No dia 24 de janeiro de 2026, a Casa Branca compartilhou uma imagem gerada por inteligência artificial que mostrava o ex-presidente Donald Trump caminhando ao lado de um pinguim na Groenlândia. A postagem, que incluía a legenda ‘abrace o pinguim’, rapidamente se tornou alvo de piadas e críticas nas redes sociais devido a um erro geográfico evidente, já que pinguins não habitam a região. A repercussão negativa foi instantânea, com internautas questionando a lógica por trás da montagem e a credibilidade da mensagem oficial.
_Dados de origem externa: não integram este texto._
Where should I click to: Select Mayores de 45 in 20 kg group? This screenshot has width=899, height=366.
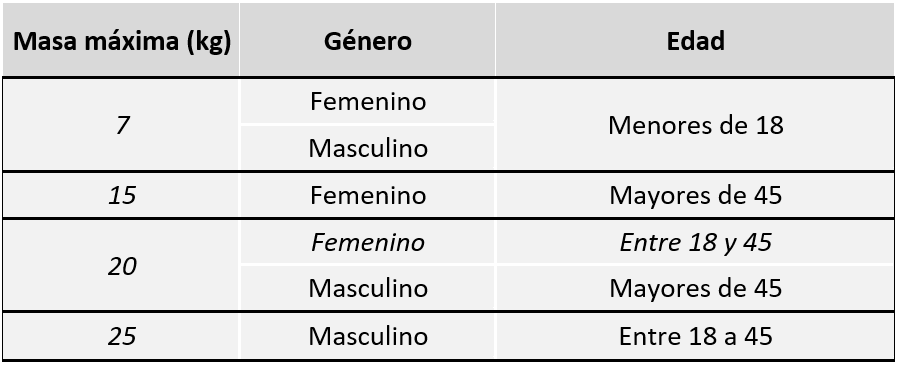(x=695, y=289)
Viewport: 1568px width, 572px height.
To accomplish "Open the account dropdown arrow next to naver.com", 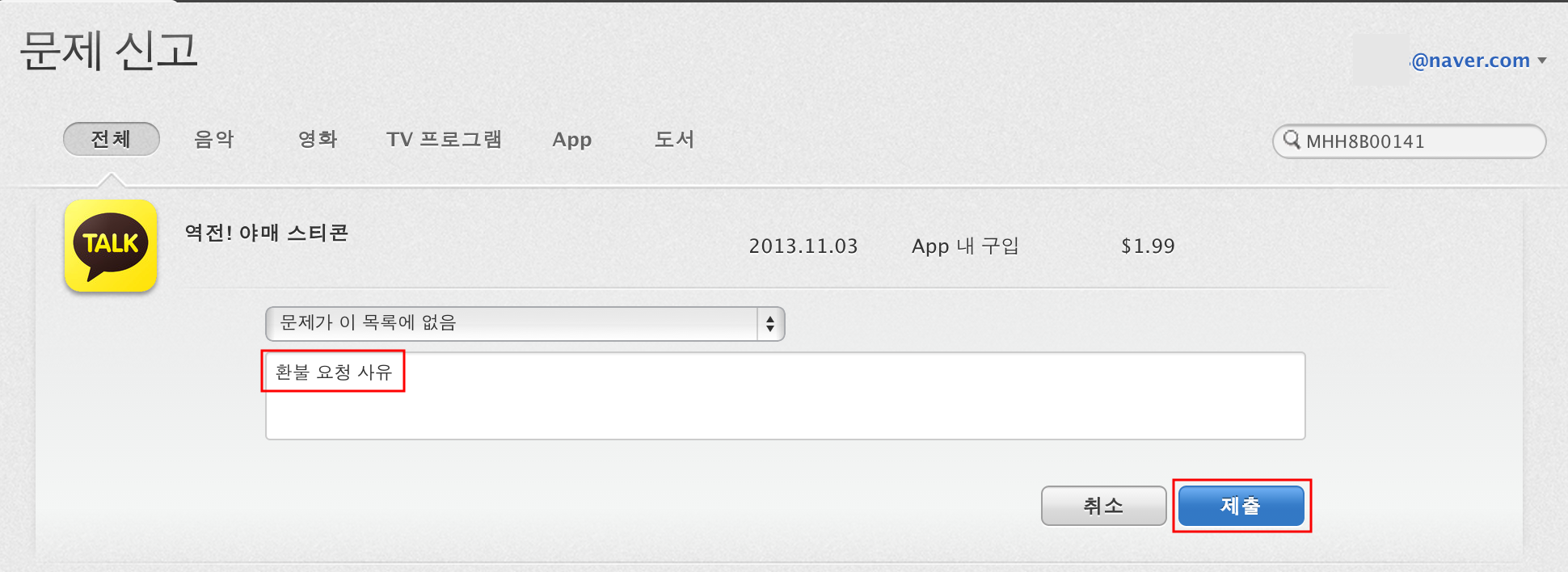I will pos(1542,61).
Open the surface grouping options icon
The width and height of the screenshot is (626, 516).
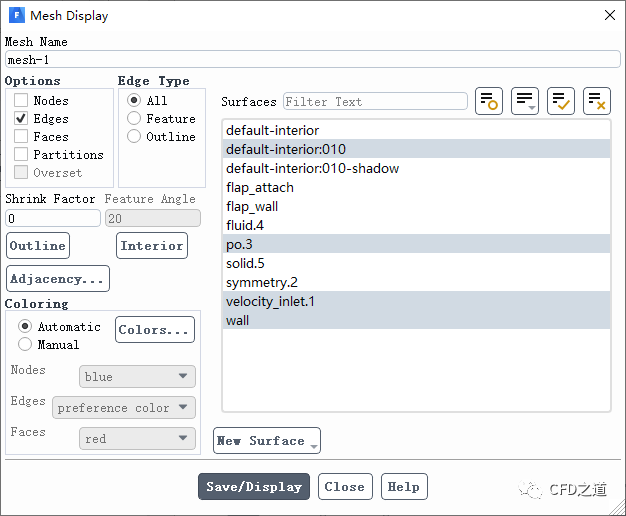pyautogui.click(x=525, y=101)
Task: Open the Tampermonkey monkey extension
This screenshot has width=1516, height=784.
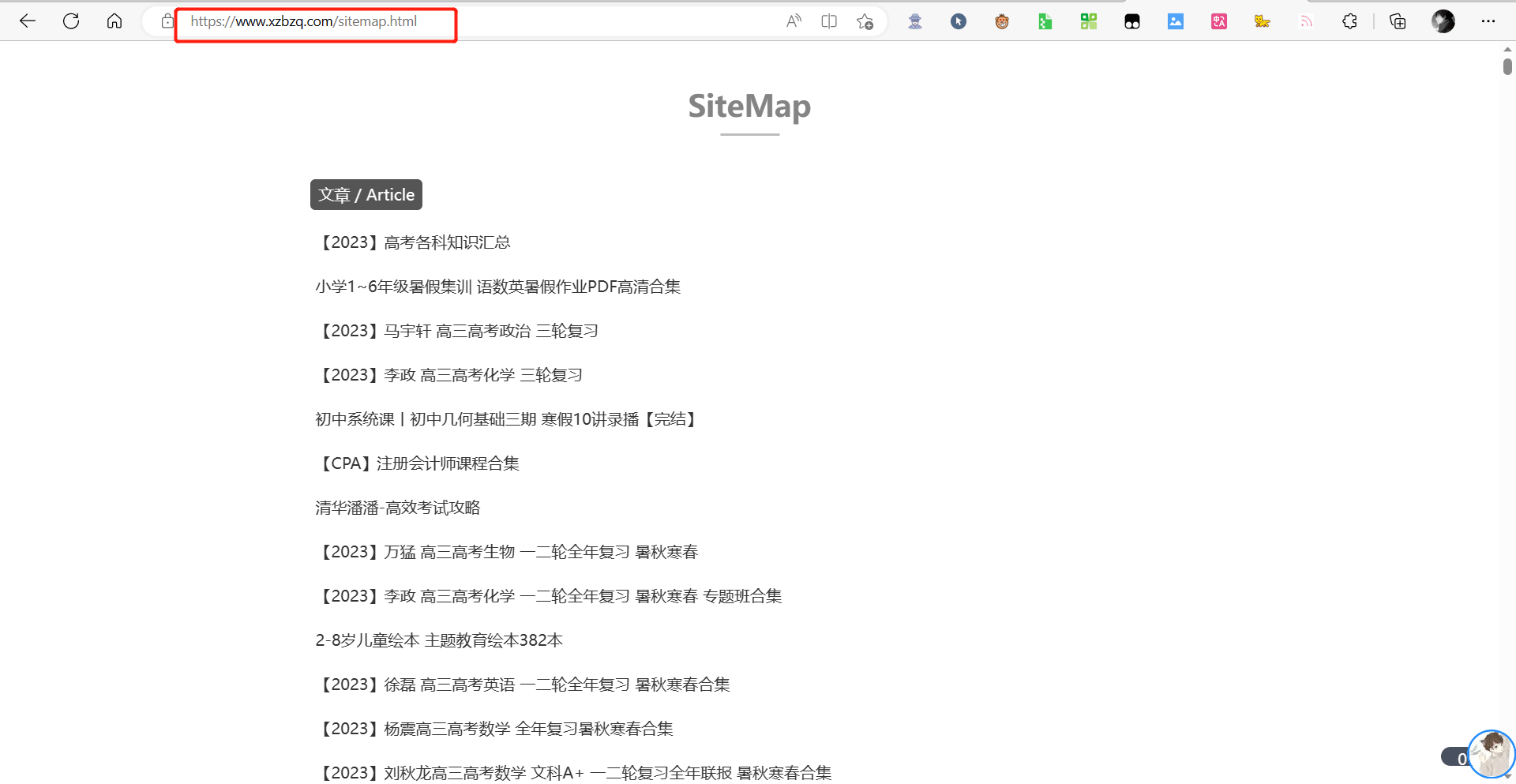Action: (x=1002, y=21)
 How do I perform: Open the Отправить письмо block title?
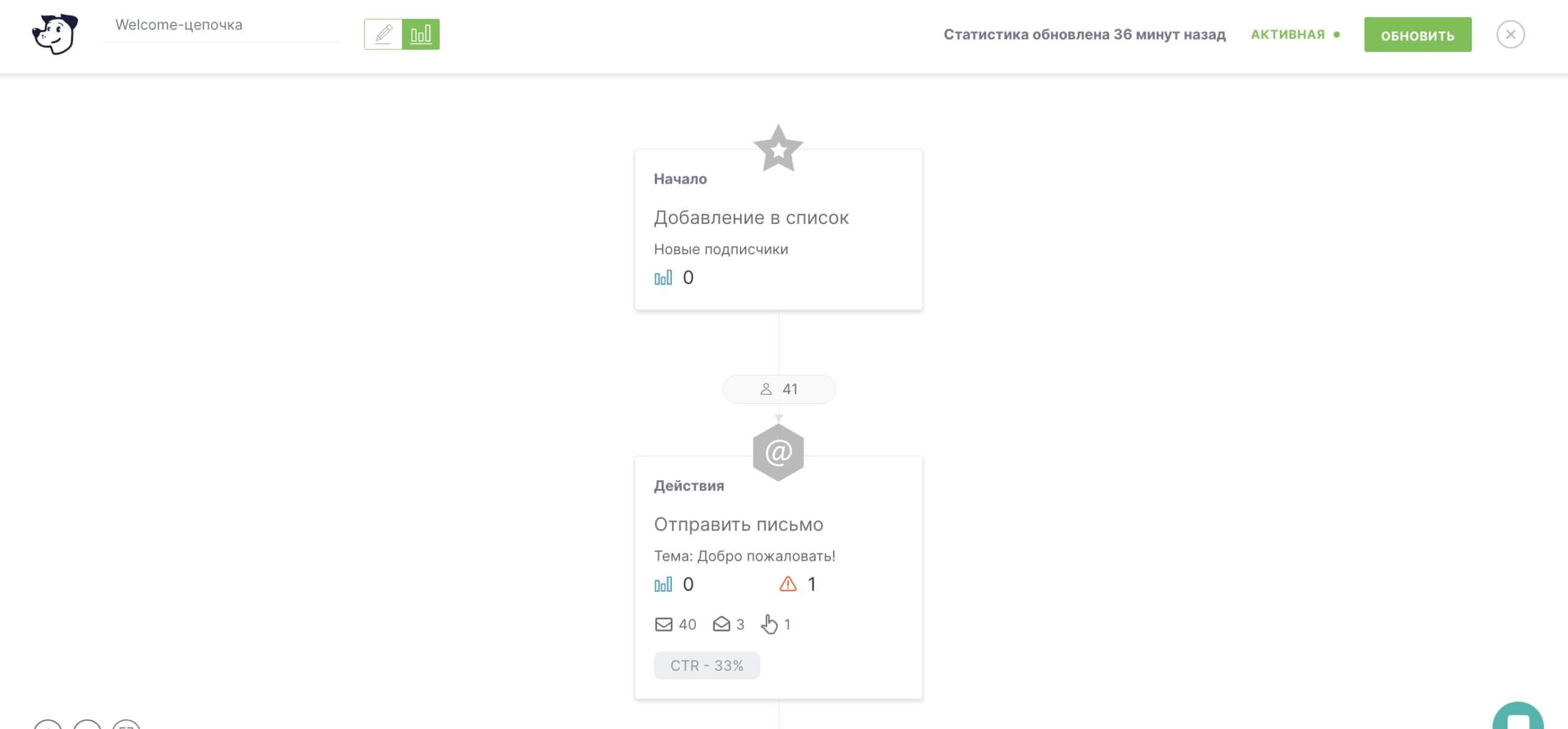pos(738,525)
O erro na publicação foi interpretado como uma falha significativa em um momento em que a administração está tentando reforçar sua presença na Groenlândia, um território autônomo da Dinamarca, e manifestar interesse por seus recursos estratégicos. A imagem ressoou em um clima de alta tensão geopolítica, especialmente após a retórica agressiva de Trump sobre a anexação da ilha. Além disso, um estudo da UFMG ressaltou que a barreira biológica do Hemisfério Sul impede a presença de pinguins na Groenlândia, tornando a montagem ainda mais questionável.
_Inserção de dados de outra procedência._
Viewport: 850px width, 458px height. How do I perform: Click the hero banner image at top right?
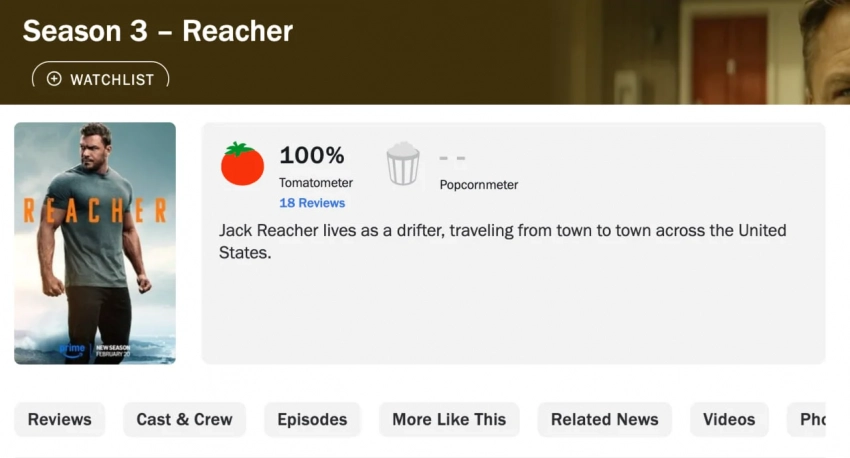click(740, 50)
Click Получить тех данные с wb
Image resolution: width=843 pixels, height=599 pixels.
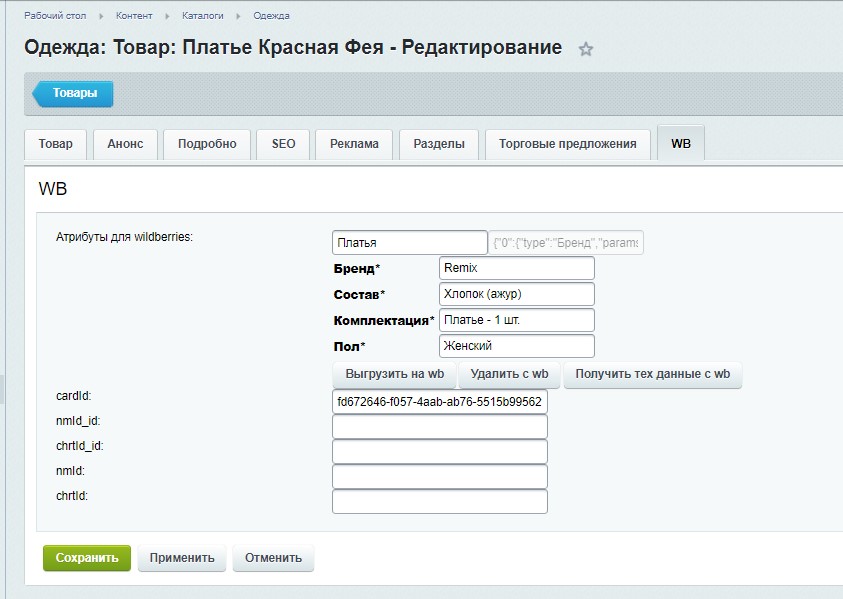click(652, 374)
Esse episódio não apenas gera risadas, mas também levanta preocupações sobre a eficácia da comunicação institucional da Casa Branca. Em um contexto em que o governo tem utilizado imagens geradas por IA para promover sua agenda, a credibilidade das informações apresentadas é crucial. O incidente pode ter impactos a longo prazo na percepção pública e na confiança nas mensagens do governo, especialmente em um cenário de crescente rivalidade internacional.